Memorable Proof is part of a larger activation of Jacobs’s hometown, organized by Lanier and Rivers who have created a cultural experience through a series of artistic interventions. Titled A Sojourn for Harriet Jacobs, the pair brought together an interdisciplinary group of women who have studied, written about, or invoked the memory of Jacobs within their academic, artistic, and cultural work. The inaugural Sojourn activation encouraged a deeper engagement with research materials and ideas that artists and writers draw upon in their work. Addressing the group over dinner one night this past March, Rivers said of their mission: “What we are embodying here is land as source material. It is not enough to go into the archives. You need to go to the place.”
With the Sojourn for Harriet Jacobs project Lanier and Rivers draw upon Joseph Beuys’s concept of social sculpture, positing the idea that everything is art and that art can be used to transform society. Analogous activations include Rick Lowe’s development of Project Row Houses, in which artists are invited to create work within the context and community of Houston’s historically Black Third Ward. For Sojourn, the duo have created an environment in which artists work in concert with the community and visitors to that community to realize the final works.

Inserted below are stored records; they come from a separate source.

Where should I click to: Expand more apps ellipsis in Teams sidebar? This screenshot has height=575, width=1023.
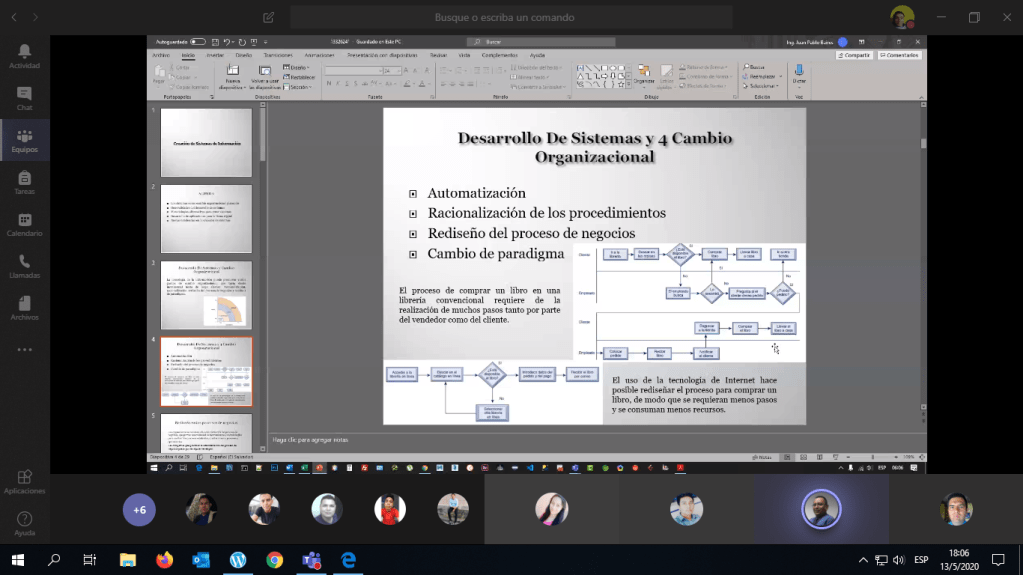[24, 350]
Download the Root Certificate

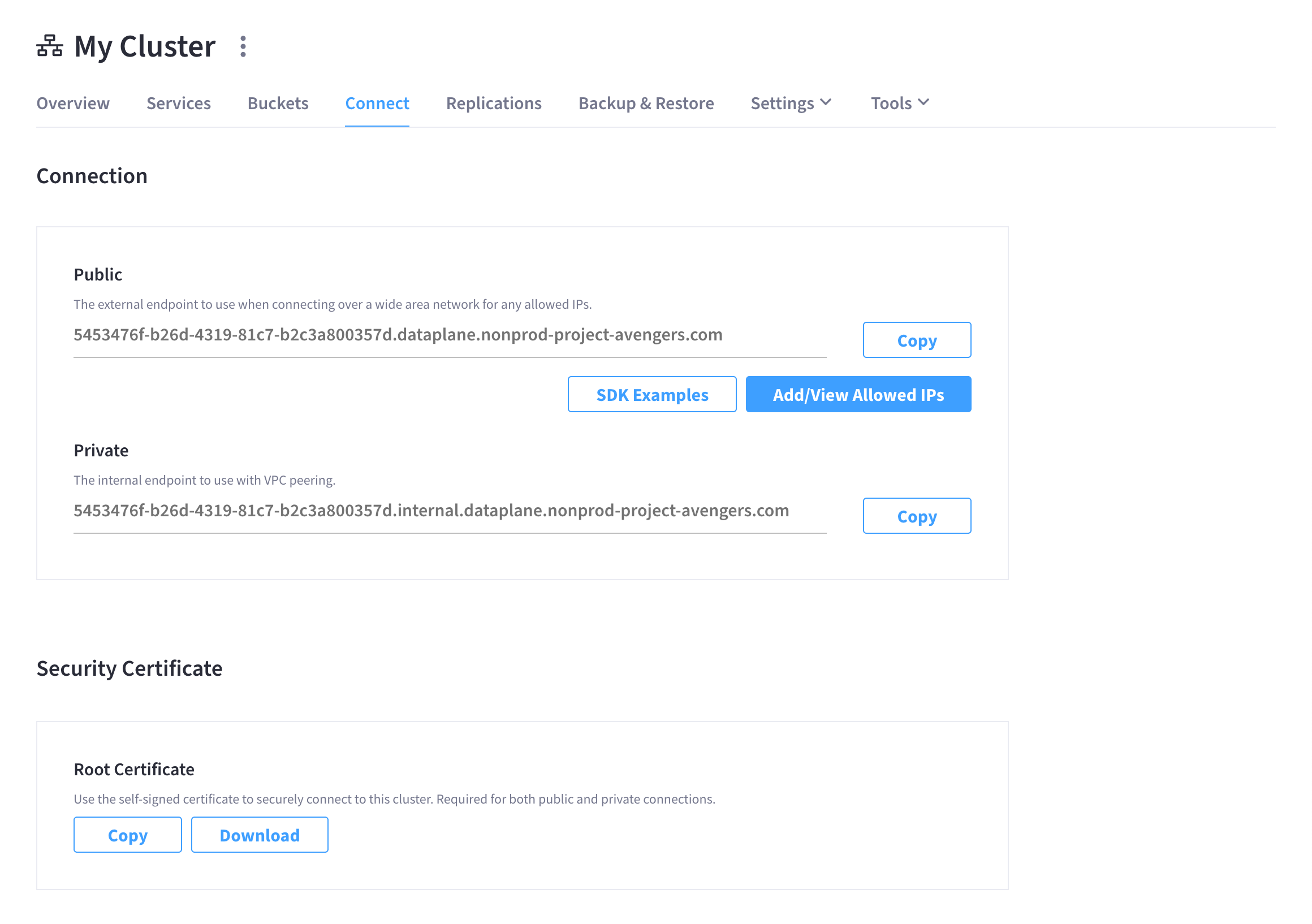(x=259, y=834)

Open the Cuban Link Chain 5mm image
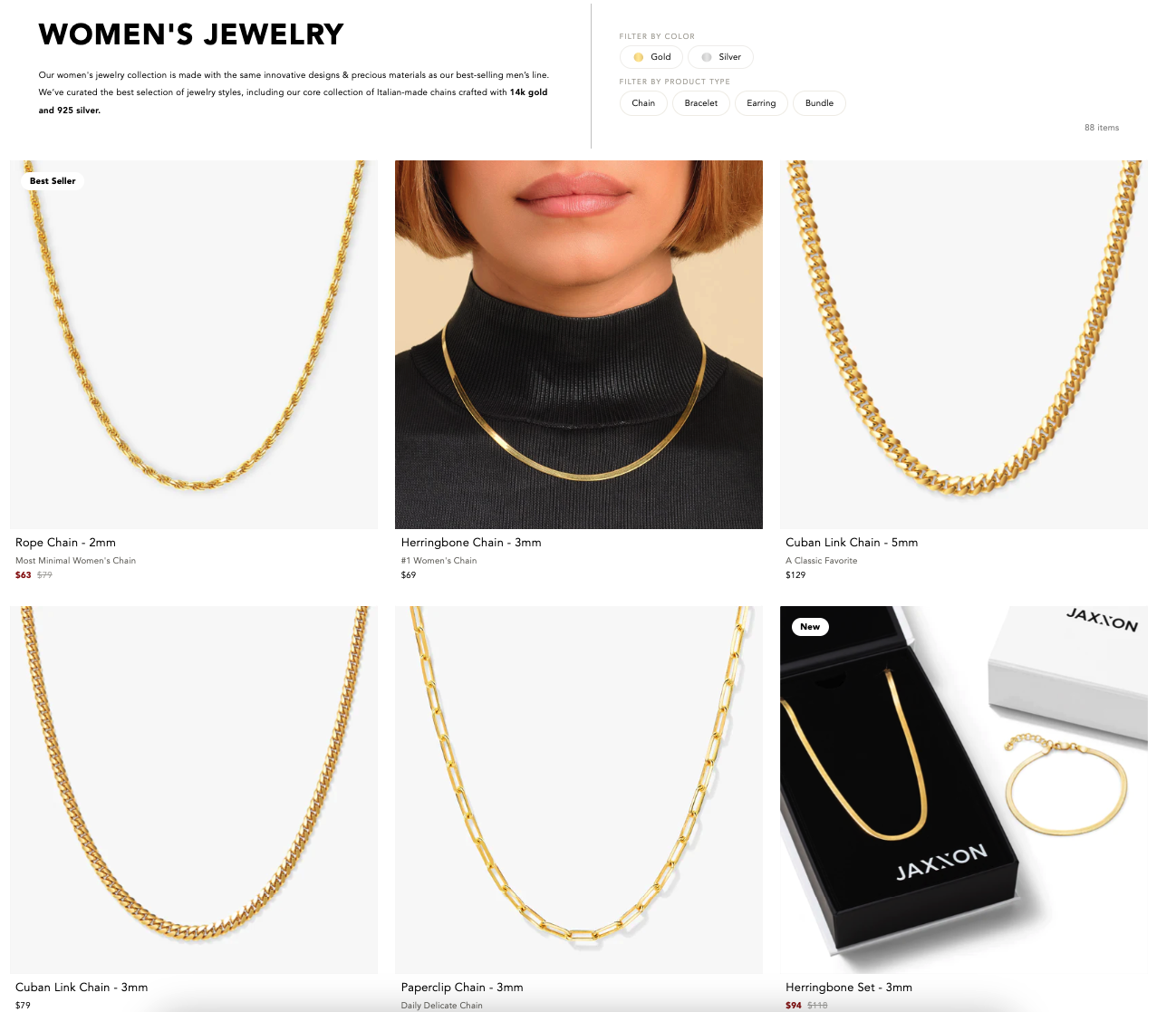click(x=964, y=344)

Lanier and Rivers approached this unique curatorial project by asking themselves, “How do we reveal the hidden markers of their lives on the land?” They created an experience akin to a close read of Incidents by highlighting elements of Jacobs’s life alongside her historical context as a way to bring her story to life and deepen the community’s connection to her life’s work.
“It has been painful to me, in many ways,” Jacobs writes in Incidents, “to recall the dreary years I passed in bondage. I would gladly forget them if I could. Yet the retrospection is not altogether without solace; for with those gloomy recollections come tender memories of my good old grandmother, like light, fleecy clouds floating over a dark and troubled sea.”
During our own sojourn to Edenton this spring, Lanier and Rivers took the group to the Providence Burial Ground where Horniblow and Jacobs’s mother and father are all interred. Along a nearby creek bed, volunteers handed out white rose petals from baskets for guests to cast into the slow-moving current as church bells peacefully rang in the distance. It was a moment of quiet reflection and meditation as we called upon the memories of loved ones who have traveled into other realms. The intense emotions conjured throughout the day prompted tears of sorrow and joy as friends and strangers alike comforted one another as we traversed the land and the profound sensations of grief, loss, gratitude, and hope.
To quote Jacobs, “The dream of my life is not yet realized. I do not sit with my children in a home of my own, I still long for a hearthstone of my own, however humble. I wish it for my children’s sake far more than for my own.”
Sojourn itself asks participants what it means to be called to the hearthstone of someone they’ve never met, to break bread with them, to walk the land they once trod, to smell their favorite spring flowers, to gaze upon the waters that set them free, to raise a glass in their honor.
For Lanier and Rivers, the goal of Sojourn for Harriet Jacobs is to embody the care to community that its namesake gave to Edenton, with the goal of making sure Jacobs is never forgotten again. Back in the courthouse, tucked in a small vestibule on the second floor is a fireplace with a vintage Victorian-era pole screen next to it. Above the hearth is a photograph of Harriet Jacobs, seated in a large gothic Victorian parlor chair boasting a slight upturned grin, welcoming us to her very own hearthstone.